**Tasks to complete**
1. From the court opinion below, list each justice named as sitting on the case.
2. Write out the court opinion below word for word, from "Delivered and Filed: May" to "J. SPEEDLIN, Justice.".

**Passage provided**
****************************************
Opinion
No. 04-03-00352-CV.
Delivered and Filed: May 12, 2004.
Appeal from the 49th Judicial District Court, Webb County, Texas, Trial Court No. 1999-Cvq-000525-D1, Honorable Manuel R. Flores, Judge Presiding.
Affirmed.
Sitting: Sarah B. DUNCAN, Justice, Sandee Bryan MARION, Justice, Phylis J. SPEEDLIN, Justice.
MEMORANDUM OPINION
Elizabeth Lopez and J.C. Trevino, Jr., his children and grandchildren ("the Trevinos") claim ownership to an 18.9967-acre tract of land, which is part of a larger 113-acre tract purchased in 1946 by Victor Moran. In 1973, Moran — whom Lopez claims was married to her mother, Guadalupe Soto Gutierrez — executed a note in favor of Laredo National Bank and, to secure the note, executed a deed of trust for 89.7538 acres of the land After Moran defaulted on the note, the bank foreclosed on the land; and a joint venture, of which J.C. Trevino, Jr. was a 20% partner, purchased the land at the foreclosure sale. Subsequently, J.C. Trevino, Jr. acquired sole ownership of the disputed 18.9967 tract. Moran died March 17, 1983. In 1999, Lopez filed this suit asserting ownership of the disputed tract. The trial court granted the Trevinos' motion for summary judgment; and Lopez appealed.
1. Lopez first argues the deed of trust is void because, at the time it was executed, Moran was her mother's common-law husband The Trevinos respond that any attempt to prove a common-law marriage is barred by the statute of limitations contained in former section 1.91(b) of the Texas Family Code. We agree.
When Moran signed the 1973 deed of trust, section 1.91(b) of the Texas Family Code provided that an informal marriage could be "inferred if it [was] proved that [the couple] lived together as husband and wife and represented to others that they were married." Act of May 31, 1969, 61st Leg., R.S., ch. 888, § 1, 1969 Tex. Gen. Laws 2707, 2717, amended by Act of May 29, 1989, 71st Leg., R.S., ch. 369, § 9, 1989 Tex. Gen. Laws 1458, 1461. However, in 1989, section 1.91(b) was amended to require that "[a] proceeding in which a marriage is to be proved under this section [must be] commenced not later than one year after the date on which the relationship ended or not later than one year after September 1, 1989, whichever is later." Act of May 29, 1989, 71st Leg., R.S., ch. 369, § 9, 1989 Tex. Gen. Laws 1458, 1461, amended by Act of May 24, 1995, 74th Leg., R.S., ch. 891, § 1, 1995 Tex. Gen. Laws 4404, 4404. Lopez's attempt to prove a common law marriage between her mother and Moran is thus barred by the section 1.91(b) one-year statute of limitations one year after September 1, 1989 or September 1, 1990. See Shepherd v. Ledford, 962 S.W.2d 28, 32 (Tex. 1998) ("When the one-year time period in section 1.91(b) expires, the party asserting an informal marriage is barred . . . from proving the marriage's existence.").
****************************************
**Data rows**
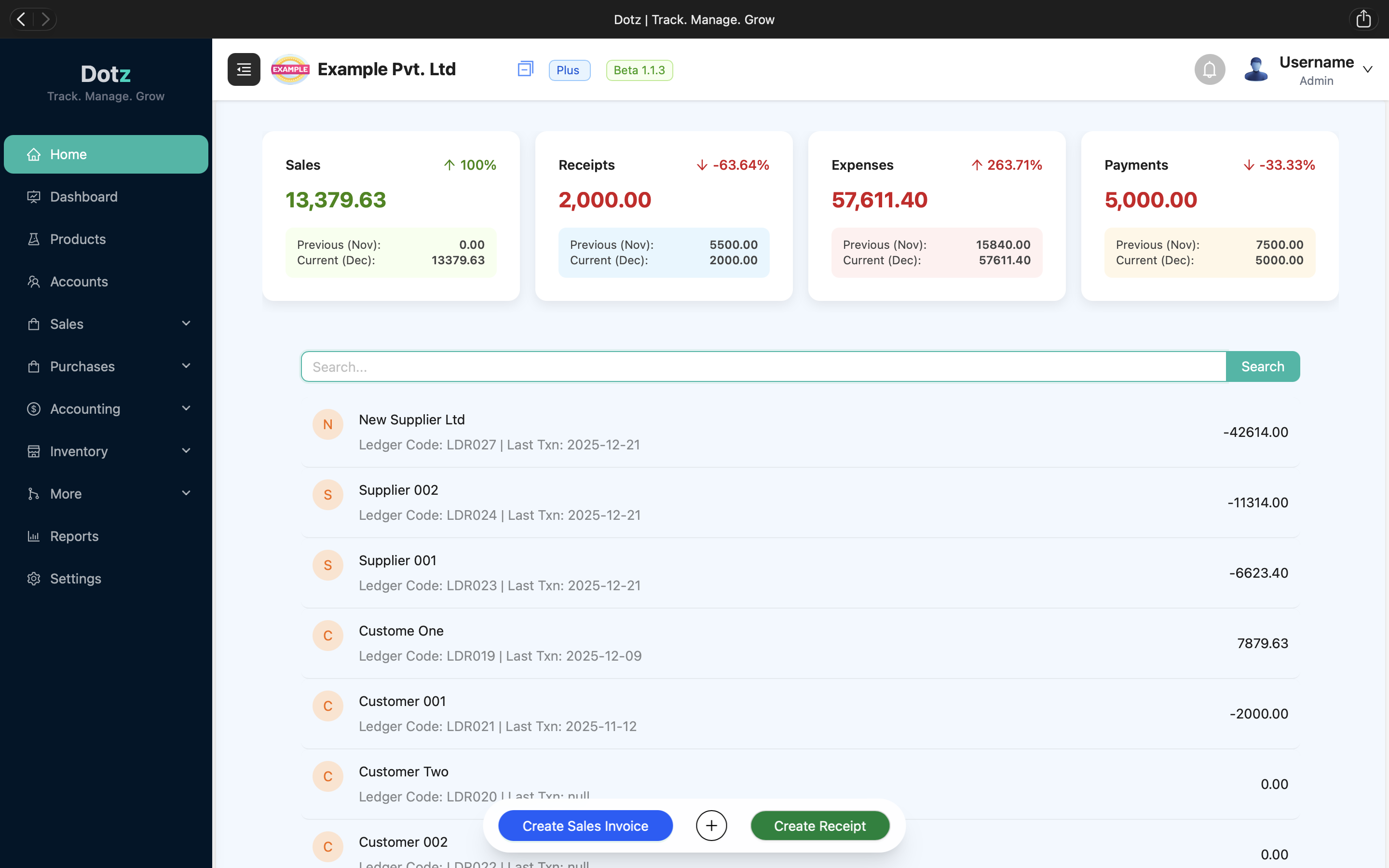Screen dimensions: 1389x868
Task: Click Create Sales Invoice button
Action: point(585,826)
****************************************
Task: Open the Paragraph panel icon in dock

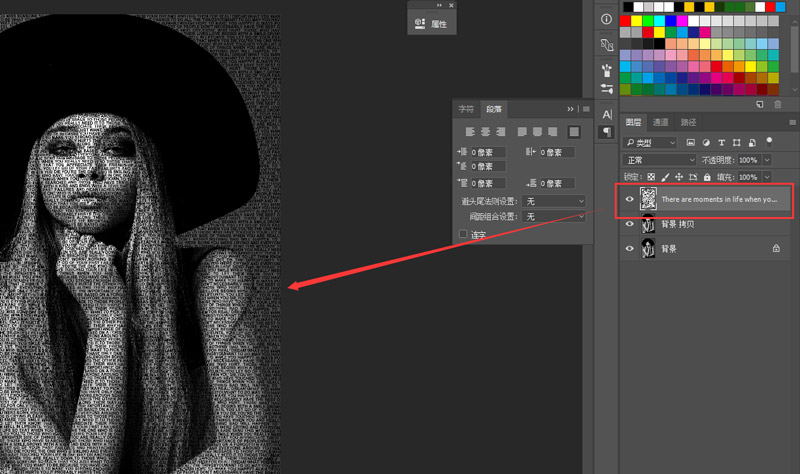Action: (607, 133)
****************************************
**Responses in order**
1.
Sarah B. DUNCAN
Sandee Bryan MARION
Phylis J. SPEEDLIN

2.
Delivered and Filed: May 12, 2004.
Appeal from the 49th Judicial District Court, Webb County, Texas, Trial Court No. 1999-Cvq-000525-D1, Honorable Manuel R. Flores, Judge Presiding.
Affirmed.
Sitting: Sarah B. DUNCAN, Justice, Sandee Bryan MARION, Justice, Phylis J. SPEEDLIN, Justice.